§ **EXERCISE AIM**
Starting with the line that includes "Switch to the Planificación tab", write out every remaining line of the records below exactly as it appears, leaving out any images.

[THE INPUT]

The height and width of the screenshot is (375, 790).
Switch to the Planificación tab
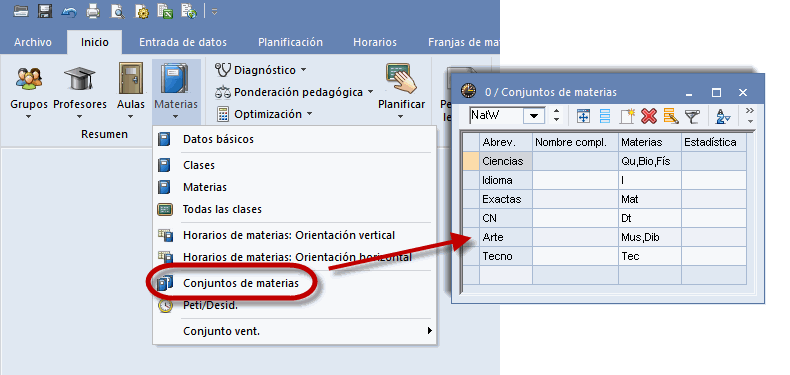290,42
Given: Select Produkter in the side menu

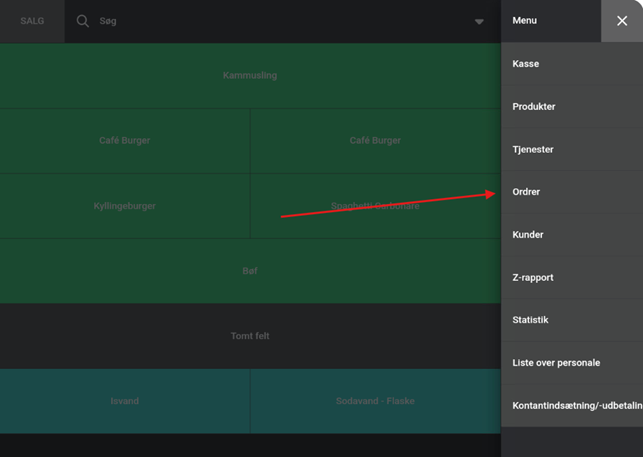Looking at the screenshot, I should point(534,107).
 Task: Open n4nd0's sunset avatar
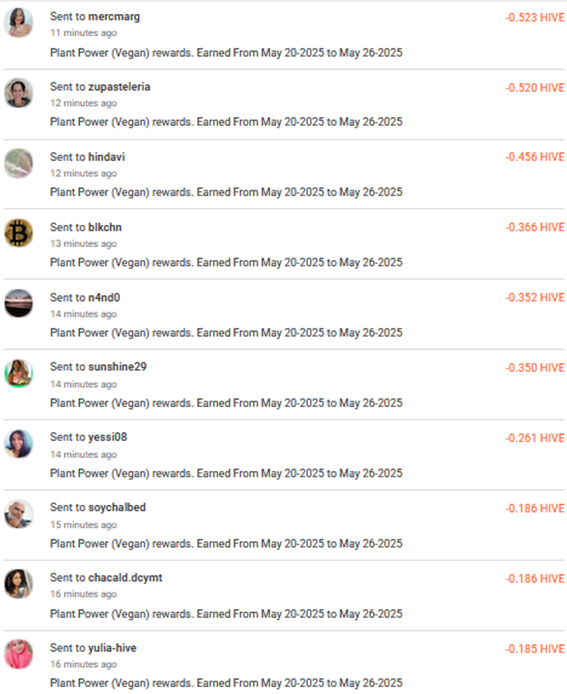tap(19, 303)
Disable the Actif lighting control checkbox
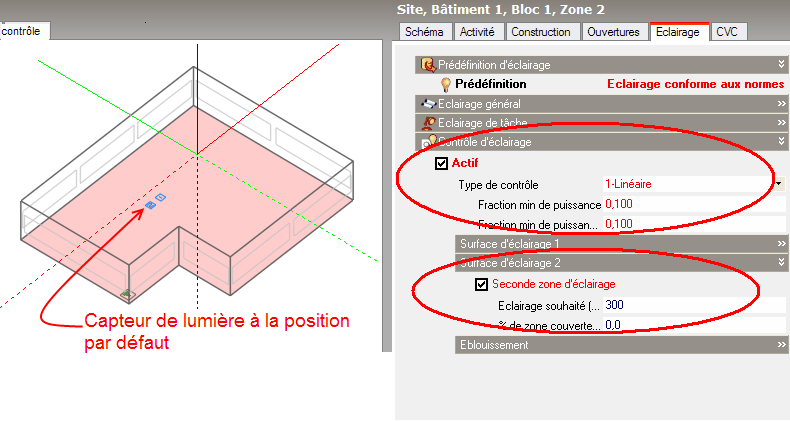The image size is (790, 421). pyautogui.click(x=441, y=163)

[/THE INPUT]

§ **COMPLETED TASK**
Switch to the Planificación tab
290,42
Given: Select Produkter in the side menu

Looking at the screenshot, I should point(534,107).
 Task: Open n4nd0's sunset avatar
tap(19, 303)
Disable the Actif lighting control checkbox
The image size is (790, 421). pyautogui.click(x=441, y=163)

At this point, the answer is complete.